**Data provided:**
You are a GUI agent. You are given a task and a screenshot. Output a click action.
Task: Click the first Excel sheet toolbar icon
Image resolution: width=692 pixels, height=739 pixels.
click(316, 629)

...

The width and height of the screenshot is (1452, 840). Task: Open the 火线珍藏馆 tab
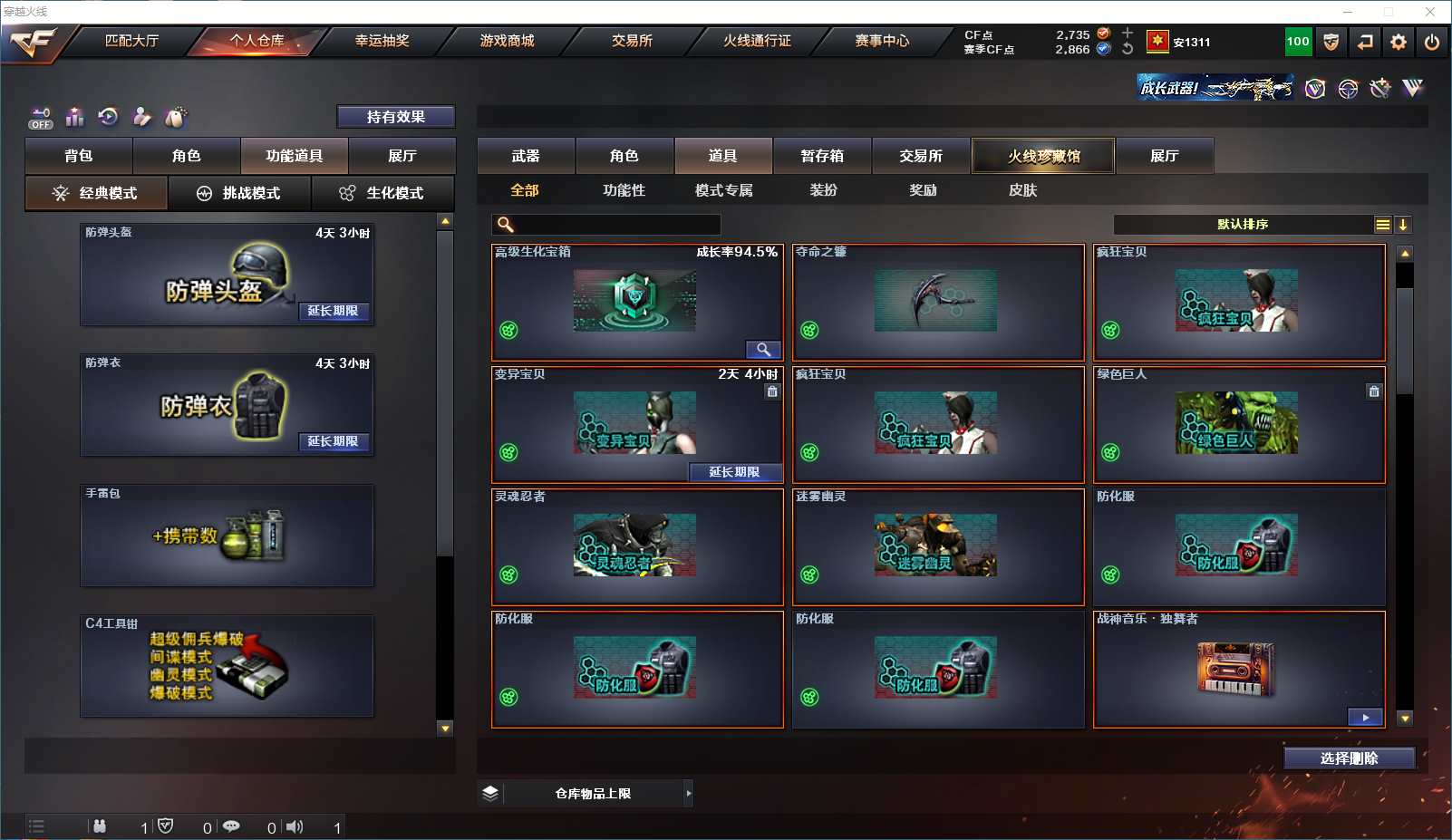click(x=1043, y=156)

**Set problem:** In the listing above, rewrite the lines from the one containing "The width and" up to and including the one containing "click(x=1043, y=156)", replacing "screenshot" with "screen capture" and changing nothing else. Leave the pictures out of your answer.

**Written solution:**
The width and height of the screen capture is (1452, 840). Task: Open the 火线珍藏馆 tab
click(x=1043, y=156)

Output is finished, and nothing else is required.